« Les idées par essence et par destination sont de libre parcours », selon la formule popularisée par Henri Desbois, éminent spécialiste du droit d'auteur. Aussi, la propriété littéraire et artistique ne protège que les œuvres originales concrétisées dans une forme perceptible aux sens : c’est la forme qui permet à l’œuvre d’exister. La Cour de cassation l’a d’ailleurs rappelé de manière très claire en 2015 : « La propriété littéraire et artistique ne protège pas les idées ou concepts, mais seulement la forme originale sous laquelle ils se sont exprimés. » Alors que l’installation de Christo et Jeanne-Claude déchaîne les passions, qu’en est-il de son appréhension par le droit ?
Protection à géométrie variable
En 1985, Christo et Jeanne-Claude ont estimé que le fait pour un tiers d’éditer des cartes postales représentant l’emballage du Pont-Neuf, sans leur autorisation, constituait une contrefaçon.
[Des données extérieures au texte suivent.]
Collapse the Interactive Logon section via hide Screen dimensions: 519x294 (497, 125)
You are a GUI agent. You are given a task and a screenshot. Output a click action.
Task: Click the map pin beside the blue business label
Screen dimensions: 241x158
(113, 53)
La cour d’appel de Paris leur a donné raison en 1986 au motif que « l’idée de mettre en relief la pureté des lignes du Pont-Neuf et de ses lampadaires au moyen d’une toile soyeuse tissée en polyamide, couleur de pierre de l’Île-de-France, ornée de cordage en propylène de façon que soit mise en évidence, spécialement vu de loin, de jour comme de nuit, le relief lié à la pureté des lignes de ce pont constitue une œuvre originale susceptible de bénéficier à ce titre de la protection légale ».
Les artistes ont alors souhaité protéger leur idée en voulant interdire l’emballage des arbres sur les Champs-Élysées par des tiers. Bien mal leur en a pris car le tribunal de grande instance de Paris a jugé en 1987 que la loi « ne protège que des créations d’objets déterminés […] et non pas un genre ou une famille de formes qui ne présentent entre elles des caractères communs que parce qu’elles correspondent à un style découlant d’une idée, comme celle d’envelopper des objets ». Aussi, « un artiste ne saurait prétendre détenir un monopole de ce genre d’emballage et l’accaparement de l’enveloppement de tous les arbres non plus que de tous les ponts-voûtes qui présentent quelque ressemblance avec le Pont-Neuf ».
En somme, l’idée d’empaqueter des ouvrages dans l’espace public n’est pas protégeable, mais la même idée peut l’être à partir du moment où il y a une création matérialisée : la formalisation de l’empaquetage de l’Arc de Triomphe est bien protégée par le droit d’auteur ; l’idée d’empaqueter un monument ne l’est pas.
Adieu l'idée, vive l'originalité
En effet, depuis le fameux ready-made de Duchamp et la dématérialisation de l’œuvre d’art, l’adoption d’une approche plus intellectuelle de la création gagnerait à être promue. Cela suppose une redéfinition de la notion de forme capable de tenir compte des modes de productions artistiques actuels. Certes, la Cour de cassation a pu affirmer en 2008 que « l’approche conceptuelle de l’artiste qui consiste à apposer un mot dans un lieu particulier en le détournant de son sens commun, s’[est] formellement exprimée dans une réalisation matérielle originale », mais cette solution conduit à des lectures juridiques contradictoires et n’est guère satisfaisante pour les installations artistiques.
La position du juge français qui refuse de protéger les idées des artistes contemporains pourrait encore se justifier aujourd’hui – bien qu’ils disposent toujours de la possibilité d’agir sur le fondement d’une action en concurrence déloyale ou sur le parasitisme artistique. Or, qui dans le monde de l’art ne relie pas l’idée d’empaqueter des monuments publics à Christo et Jeanne-Claude ? Il est vrai que sans les idées, il n’y aurait peut-être ni œuvre ni droit, et le problème réside dans la confusion sciemment entretenue entre la forme et le fond. Dès lors, il est peut-être temps pour le droit d’apporter de la nuance dans la maxime de Desbois en reconnaissant aux artistes un véritable droit d’auteur sur leurs idées.
Ce n’est pas pour rien que certains juristes plaident pour qu’il n’y ait plus qu’un seul critère de protection des œuvres : l’originalité qui constitue la véritable valeur économique de la création. Il y a là un revirement qui nécessiterait d’affirmer que lorsque la part d’originalité d’une œuvre est plus forte que celle de la banalité, la première doit l’emporter. Un droit de propriété au profit des artistes dont émanent des idées originales et concurrentielles pourrait alors sortir du purgatoire : ni la Constitution ni le Code civil n’y font obstacle. Il est certain que l’art de Christo et Jeanne-Claude est bien plus qu’une idée, c’est la quintessence de l’originalité qui jaillit du tréfonds de leurs êtres.